The data must be given again in full, with no line altered.
===== Records provided
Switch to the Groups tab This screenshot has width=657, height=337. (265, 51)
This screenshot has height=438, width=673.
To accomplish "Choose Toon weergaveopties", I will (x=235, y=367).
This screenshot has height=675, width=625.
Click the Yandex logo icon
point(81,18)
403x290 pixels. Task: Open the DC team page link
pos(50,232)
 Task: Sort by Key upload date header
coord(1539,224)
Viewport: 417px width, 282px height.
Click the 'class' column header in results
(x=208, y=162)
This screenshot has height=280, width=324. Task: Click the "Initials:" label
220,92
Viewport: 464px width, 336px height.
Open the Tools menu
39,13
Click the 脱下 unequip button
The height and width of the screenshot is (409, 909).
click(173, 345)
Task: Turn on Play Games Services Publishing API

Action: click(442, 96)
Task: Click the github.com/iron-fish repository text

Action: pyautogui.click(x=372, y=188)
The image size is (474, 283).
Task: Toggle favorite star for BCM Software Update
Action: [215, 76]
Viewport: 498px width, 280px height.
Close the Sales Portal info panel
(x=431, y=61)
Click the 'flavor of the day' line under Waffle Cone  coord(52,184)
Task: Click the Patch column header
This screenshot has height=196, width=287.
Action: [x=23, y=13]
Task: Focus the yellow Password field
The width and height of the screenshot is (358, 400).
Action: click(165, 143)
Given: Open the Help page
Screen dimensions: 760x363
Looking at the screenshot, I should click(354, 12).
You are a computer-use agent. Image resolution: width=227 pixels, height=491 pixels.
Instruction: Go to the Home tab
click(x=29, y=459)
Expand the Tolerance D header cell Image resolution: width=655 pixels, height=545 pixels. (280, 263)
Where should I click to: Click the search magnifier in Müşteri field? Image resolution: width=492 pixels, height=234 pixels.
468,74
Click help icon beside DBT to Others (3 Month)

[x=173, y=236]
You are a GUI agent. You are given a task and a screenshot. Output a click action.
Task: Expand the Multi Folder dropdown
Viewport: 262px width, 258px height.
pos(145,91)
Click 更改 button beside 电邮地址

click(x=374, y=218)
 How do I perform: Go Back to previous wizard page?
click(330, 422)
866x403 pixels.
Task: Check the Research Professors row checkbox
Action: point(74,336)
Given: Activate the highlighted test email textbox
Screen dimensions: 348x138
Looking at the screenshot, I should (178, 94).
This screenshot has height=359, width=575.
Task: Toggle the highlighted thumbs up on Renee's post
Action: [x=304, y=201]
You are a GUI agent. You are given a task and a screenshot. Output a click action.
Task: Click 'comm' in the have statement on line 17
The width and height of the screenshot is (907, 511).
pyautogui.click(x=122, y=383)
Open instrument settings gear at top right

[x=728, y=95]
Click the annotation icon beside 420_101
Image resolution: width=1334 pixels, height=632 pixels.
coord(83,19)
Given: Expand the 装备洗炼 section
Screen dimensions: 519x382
==========
§ Answer for the task:
Switch to the Groups tab This screenshot has width=657, height=337. (265, 51)
This screenshot has height=438, width=673.
To accomplish "Choose Toon weergaveopties", I will (x=235, y=367).
This screenshot has height=675, width=625.
Click the Yandex logo icon
point(81,18)
403x290 pixels. Task: Open the DC team page link
pos(50,232)
 Task: Sort by Key upload date header
coord(1539,224)
Viewport: 417px width, 282px height.
Click the 'class' column header in results
(x=208, y=162)
This screenshot has height=280, width=324. Task: Click the "Initials:" label
220,92
Viewport: 464px width, 336px height.
Open the Tools menu
39,13
Click the 脱下 unequip button
The height and width of the screenshot is (409, 909).
click(173, 345)
Task: Turn on Play Games Services Publishing API

Action: click(442, 96)
Task: Click the github.com/iron-fish repository text

Action: pyautogui.click(x=372, y=188)
The image size is (474, 283).
Task: Toggle favorite star for BCM Software Update
Action: [215, 76]
Viewport: 498px width, 280px height.
Close the Sales Portal info panel
(x=431, y=61)
Click the 'flavor of the day' line under Waffle Cone  coord(52,184)
Task: Click the Patch column header
This screenshot has height=196, width=287.
Action: [x=23, y=13]
Task: Focus the yellow Password field
The width and height of the screenshot is (358, 400).
Action: click(165, 143)
Given: Open the Help page
Screen dimensions: 760x363
Looking at the screenshot, I should click(354, 12).
You are a computer-use agent. Image resolution: width=227 pixels, height=491 pixels.
Instruction: Go to the Home tab
click(x=29, y=459)
Expand the Tolerance D header cell Image resolution: width=655 pixels, height=545 pixels. (280, 263)
Where should I click to: Click the search magnifier in Müşteri field? Image resolution: width=492 pixels, height=234 pixels.
468,74
Click help icon beside DBT to Others (3 Month)

[x=173, y=236]
You are a GUI agent. You are given a task and a screenshot. Output a click action.
Task: Expand the Multi Folder dropdown
Viewport: 262px width, 258px height.
pos(145,91)
Click 更改 button beside 电邮地址

click(x=374, y=218)
 How do I perform: Go Back to previous wizard page?
click(330, 422)
866x403 pixels.
Task: Check the Research Professors row checkbox
Action: point(74,336)
Given: Activate the highlighted test email textbox
Screen dimensions: 348x138
Looking at the screenshot, I should (178, 94).
This screenshot has height=359, width=575.
Task: Toggle the highlighted thumbs up on Renee's post
Action: [x=304, y=201]
You are a GUI agent. You are given a task and a screenshot. Output a click action.
Task: Click 'comm' in the have statement on line 17
The width and height of the screenshot is (907, 511).
pyautogui.click(x=122, y=383)
Open instrument settings gear at top right

[x=728, y=95]
Click the annotation icon beside 420_101
Image resolution: width=1334 pixels, height=632 pixels.
coord(83,19)
Given: Expand the 装备洗炼 section
Screen dimensions: 519x382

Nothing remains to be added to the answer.